Hey, this post was originally published by the good folks at SD Times as an opinion piece. I appreciate the honor as well as being asked to contribute. I also appreciate those who helped a ton to edit including Maureen Upchurch and the marketing team at VersionOne. They helped me get it down to a more concise form. Below is the unedited version of the opinion piece, it has a few more links and some of my bad english and ramblings in all it’s glory. Please give it a read and let me know what you think. – Matt

Khan ... I mean ... AGILE!Unless you’ve been under rock, you might have noticed a heightened level of discourse abound in the agile software development community. There is always a healthy amount of naysayer banter surrounding Agile coming from those that have tried and failed or those that have been forced to “be agile” and fail or those who use the phrase “we’re Agile” and don’t know what the hell it means. But, if you’ve been paying attention over the last several months, you will have noticed more and more harsh words and general discomfort about the state of Agile coming from the pioneers and visionaries (early adopters) of agile software development.

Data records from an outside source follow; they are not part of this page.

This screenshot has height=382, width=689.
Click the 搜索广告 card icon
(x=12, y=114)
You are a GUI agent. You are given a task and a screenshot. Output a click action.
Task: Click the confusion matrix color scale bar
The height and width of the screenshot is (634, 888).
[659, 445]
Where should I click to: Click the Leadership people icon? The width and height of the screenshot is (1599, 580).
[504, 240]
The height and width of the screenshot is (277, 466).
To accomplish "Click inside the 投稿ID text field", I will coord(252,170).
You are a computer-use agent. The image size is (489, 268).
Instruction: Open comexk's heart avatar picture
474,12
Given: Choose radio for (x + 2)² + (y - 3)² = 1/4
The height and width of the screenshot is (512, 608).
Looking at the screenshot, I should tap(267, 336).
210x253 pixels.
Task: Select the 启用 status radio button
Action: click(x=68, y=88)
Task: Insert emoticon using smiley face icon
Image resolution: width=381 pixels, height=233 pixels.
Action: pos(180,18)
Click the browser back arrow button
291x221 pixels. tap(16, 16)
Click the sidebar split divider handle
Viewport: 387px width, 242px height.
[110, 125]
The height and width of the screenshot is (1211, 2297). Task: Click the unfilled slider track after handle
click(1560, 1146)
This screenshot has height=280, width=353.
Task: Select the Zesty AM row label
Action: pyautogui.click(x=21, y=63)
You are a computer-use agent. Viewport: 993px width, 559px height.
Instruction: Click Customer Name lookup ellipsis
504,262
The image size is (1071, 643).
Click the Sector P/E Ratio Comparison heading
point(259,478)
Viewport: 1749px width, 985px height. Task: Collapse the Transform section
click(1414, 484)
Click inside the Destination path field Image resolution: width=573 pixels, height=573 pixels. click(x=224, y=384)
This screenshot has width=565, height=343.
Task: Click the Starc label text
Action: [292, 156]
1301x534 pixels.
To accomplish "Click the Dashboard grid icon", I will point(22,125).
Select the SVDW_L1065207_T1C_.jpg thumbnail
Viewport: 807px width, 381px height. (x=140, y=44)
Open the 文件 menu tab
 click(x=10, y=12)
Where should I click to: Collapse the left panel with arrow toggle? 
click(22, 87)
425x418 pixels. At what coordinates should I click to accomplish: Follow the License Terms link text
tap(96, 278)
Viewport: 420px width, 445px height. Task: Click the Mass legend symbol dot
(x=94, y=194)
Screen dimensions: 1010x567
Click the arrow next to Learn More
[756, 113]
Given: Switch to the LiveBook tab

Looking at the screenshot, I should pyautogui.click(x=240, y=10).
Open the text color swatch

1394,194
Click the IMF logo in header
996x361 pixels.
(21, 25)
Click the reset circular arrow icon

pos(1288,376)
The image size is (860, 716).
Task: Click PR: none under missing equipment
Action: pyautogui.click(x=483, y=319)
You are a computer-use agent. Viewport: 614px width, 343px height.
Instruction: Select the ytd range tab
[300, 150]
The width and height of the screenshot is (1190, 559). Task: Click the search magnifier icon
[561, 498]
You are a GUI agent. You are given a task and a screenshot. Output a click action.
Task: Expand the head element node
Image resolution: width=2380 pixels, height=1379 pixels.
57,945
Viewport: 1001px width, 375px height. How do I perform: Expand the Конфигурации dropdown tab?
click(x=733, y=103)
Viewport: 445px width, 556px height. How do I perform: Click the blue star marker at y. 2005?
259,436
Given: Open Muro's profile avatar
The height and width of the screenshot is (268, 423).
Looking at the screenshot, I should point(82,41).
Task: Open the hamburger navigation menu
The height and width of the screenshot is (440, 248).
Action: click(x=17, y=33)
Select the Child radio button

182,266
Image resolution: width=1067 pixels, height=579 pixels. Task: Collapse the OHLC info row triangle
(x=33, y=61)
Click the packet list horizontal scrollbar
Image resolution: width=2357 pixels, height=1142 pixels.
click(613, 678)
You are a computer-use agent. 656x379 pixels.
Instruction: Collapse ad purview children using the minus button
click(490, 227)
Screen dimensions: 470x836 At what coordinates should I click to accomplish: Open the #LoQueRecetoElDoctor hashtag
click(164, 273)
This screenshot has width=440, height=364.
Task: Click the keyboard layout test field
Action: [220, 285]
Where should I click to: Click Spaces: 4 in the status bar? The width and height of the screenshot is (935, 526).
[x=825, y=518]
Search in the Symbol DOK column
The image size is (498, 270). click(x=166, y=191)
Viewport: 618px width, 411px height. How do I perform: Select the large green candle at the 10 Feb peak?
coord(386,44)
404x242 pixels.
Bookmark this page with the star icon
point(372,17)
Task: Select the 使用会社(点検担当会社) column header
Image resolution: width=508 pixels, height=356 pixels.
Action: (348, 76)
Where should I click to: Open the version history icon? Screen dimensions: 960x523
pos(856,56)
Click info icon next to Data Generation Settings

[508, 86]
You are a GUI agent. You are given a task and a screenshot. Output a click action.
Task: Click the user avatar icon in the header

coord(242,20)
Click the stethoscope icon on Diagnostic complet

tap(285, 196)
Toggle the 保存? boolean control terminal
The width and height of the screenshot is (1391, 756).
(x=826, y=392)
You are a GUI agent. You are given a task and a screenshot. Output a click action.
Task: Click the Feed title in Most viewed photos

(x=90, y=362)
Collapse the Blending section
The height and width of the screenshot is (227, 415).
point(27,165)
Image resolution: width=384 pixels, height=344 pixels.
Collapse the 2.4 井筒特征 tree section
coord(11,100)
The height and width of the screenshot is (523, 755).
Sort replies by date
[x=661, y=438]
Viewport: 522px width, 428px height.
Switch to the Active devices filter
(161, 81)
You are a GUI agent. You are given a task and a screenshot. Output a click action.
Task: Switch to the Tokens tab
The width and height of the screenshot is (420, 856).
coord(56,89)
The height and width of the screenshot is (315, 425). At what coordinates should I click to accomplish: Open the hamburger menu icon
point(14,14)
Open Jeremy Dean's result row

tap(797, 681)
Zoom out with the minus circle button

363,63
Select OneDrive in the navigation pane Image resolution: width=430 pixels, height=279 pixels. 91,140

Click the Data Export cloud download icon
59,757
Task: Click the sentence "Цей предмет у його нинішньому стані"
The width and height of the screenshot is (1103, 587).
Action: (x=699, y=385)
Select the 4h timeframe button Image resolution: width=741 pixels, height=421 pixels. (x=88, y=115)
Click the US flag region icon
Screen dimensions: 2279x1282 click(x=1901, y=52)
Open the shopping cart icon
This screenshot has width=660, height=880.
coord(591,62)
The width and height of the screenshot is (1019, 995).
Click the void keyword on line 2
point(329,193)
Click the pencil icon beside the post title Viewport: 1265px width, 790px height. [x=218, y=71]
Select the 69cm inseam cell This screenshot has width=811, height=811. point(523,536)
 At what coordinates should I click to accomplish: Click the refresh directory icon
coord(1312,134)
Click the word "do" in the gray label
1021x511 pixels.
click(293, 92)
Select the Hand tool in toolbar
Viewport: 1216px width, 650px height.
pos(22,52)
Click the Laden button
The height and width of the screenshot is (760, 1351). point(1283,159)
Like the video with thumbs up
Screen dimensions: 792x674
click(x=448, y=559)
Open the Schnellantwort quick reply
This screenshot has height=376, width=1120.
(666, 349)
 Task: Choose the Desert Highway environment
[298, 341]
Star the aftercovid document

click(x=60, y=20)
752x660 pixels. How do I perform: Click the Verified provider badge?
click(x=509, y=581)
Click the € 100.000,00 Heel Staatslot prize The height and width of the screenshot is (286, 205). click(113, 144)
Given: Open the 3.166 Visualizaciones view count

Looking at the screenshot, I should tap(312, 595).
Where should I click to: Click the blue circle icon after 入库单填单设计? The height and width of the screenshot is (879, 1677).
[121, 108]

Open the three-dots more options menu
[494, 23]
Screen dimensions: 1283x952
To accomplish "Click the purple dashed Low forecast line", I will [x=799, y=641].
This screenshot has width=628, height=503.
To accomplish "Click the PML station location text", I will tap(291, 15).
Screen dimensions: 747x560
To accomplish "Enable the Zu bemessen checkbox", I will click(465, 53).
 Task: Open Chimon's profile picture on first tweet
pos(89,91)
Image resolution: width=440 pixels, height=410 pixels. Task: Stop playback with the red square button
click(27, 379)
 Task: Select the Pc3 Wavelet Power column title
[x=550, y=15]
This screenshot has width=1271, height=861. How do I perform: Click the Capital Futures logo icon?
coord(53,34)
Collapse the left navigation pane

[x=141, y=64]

A couple examples are Agile is Dead (Long Live Agility) by Dave Thomas and Tim Ottinger’s post I Want My Agile Back which has spawned it’s own Google+ page. Oh yeah, and I should shouldn’t forget, there’s The Anti Agile Manifesto which is a whole site unto itself. Now don’t get me wrong, these posts are not all negative, in fact I find them inspiring. Dave and Tim provide constructive facts and ideas to move forward. But just the fact that we are having this discussion shines a light on the state of Agile today.

So does the elevated level of scrutiny and general unhappiness in the software development community mean certain doom for Agile Software Development?

The most prevalent driver of angst that is causing intense, partisan politic like arguments are the concepts around Enterprise Agile or scaling agile. It is well known, that organizations need to address their Enterprise Agility — which means organizations can adapt rapidly and efficiently in response to business and or market changes. In fulfilling the need of Enterprise Agility — large organizations are working to adopt agile processes within software development and other departments. A number of frameworks and approaches have emerged to address the Enterprise Agile needs and as a part of this movement, a consultancy-economy has formed to help implement the frameworks. This makes agile software development purists uncomfortable. The fear is that the only thing the consultancies and frameworks are doing is providing middle management and PMOs what they always wanted — a heavy-weight, control-oriented, certified process that has the word “Agile” in it. This is exactly what the original anarchists who wrote the Agile Manifesto were trying to change.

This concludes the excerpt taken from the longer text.